Analyst recommendations:

  • Alphabet Inc.: Baptista Research upgrades to buy from outperform with a target price raised from USD 207.90 to USD 208.
  • Applied Materials, Inc.: President Capital Management Corp downgrades to neutral from buy with a target price reduced from USD 290 to USD 200.
  • Axon Enterprise, Inc.: Morgan Stanley upgrades to overweight from equal weight with a price target raised from USD 500 to USD 700.
  • Citigroup Inc.: Keefe Bruyette & Woods upgrades to outperform from market perform with a price target raised from USD 70 to USD 82.
  • Crane Company: Stifel downgrades to hold from buy with a target price of USD 176.
  • Eqt Corporation: RBC Capital upgrades to sector perform from not rated with a target price of USD 49.

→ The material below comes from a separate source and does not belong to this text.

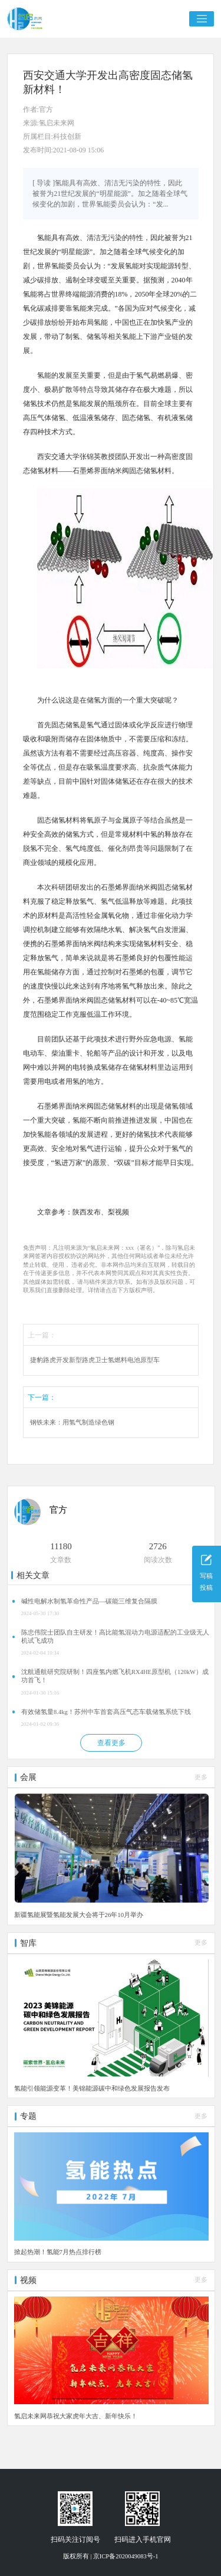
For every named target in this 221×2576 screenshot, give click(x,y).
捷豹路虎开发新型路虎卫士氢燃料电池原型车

  • Fedex Corporation: Bernstein downgrades to market perform from outperform with a price target reduced from USD 337 to USD 316.
  • Intuitive Surgical, Inc.: Mirae Asset Securities downgrades to hold from accumulate with a target price raised from USD 504 to USD 550.
  • Kroger Co. (The): Jefferies upgrades to buy from hold with a price target raised from USD 54 to USD 73. 
  • Parker-Hannifin Corporation: Stifel downgrades to hold from buy with a target price of USD 691.
  • Reddit, Inc.: Baptista Research downgrades to hold from outperform with a price target raised from USD 69.30 to USD 155.80.
  • Ross Stores, Inc.: Baptista Research downgrades to hold from outperform with a target price reduced from USD 173.30 to USD 171.30.
  • State Street Corporation: Keefe Bruyette & Woods upgrades to outperform from market perform with a price target raised from USD 105 to USD 120.
  • Synchrony Financial: Wells Fargo upgrades to overweight from equalweight with a price target raised from USD 60 to USD 85.
  • Bill Holdings, Inc.: Baird maintains a neutral recommendation with a price target raised from 74 to USD 100.
  • Block, Inc.: President Capital Management Corp maintains its buy recommendation and raises the target price from USD 86 to USD 109.
  • The Goldman Sachs Group, Inc.: Keefe Bruyette & Woods maintains its outperform rating and raises the target price from USD 570 to USD 686.
  • Wells Fargo & Company: Piper Sandler & Co maintains a neutral recommendation with a price target raised from USD 62 to USD 75. 
  • Ashtead Group Plc: RBC Capital upgrades to outperform from sector perform with a price target raised from GBX 5200 to GBX 7450.
  • Asos Plc: AlphaValue/Baader Europe downgrades to reduce from add with a price target raised from GBX 394 to GBX 401.
  • Currys Plc: Deutsche Bank downgrades to hold from buy with a target price reduced from GBX 95 to GBX 85.
  • Discoverie Group Plc: Shore Capital upgrades to hold from sell.
  • Persimmon Plc: Citi upgrades to buy from neutral with a price target reduced from 15.40 to GBP 14.50.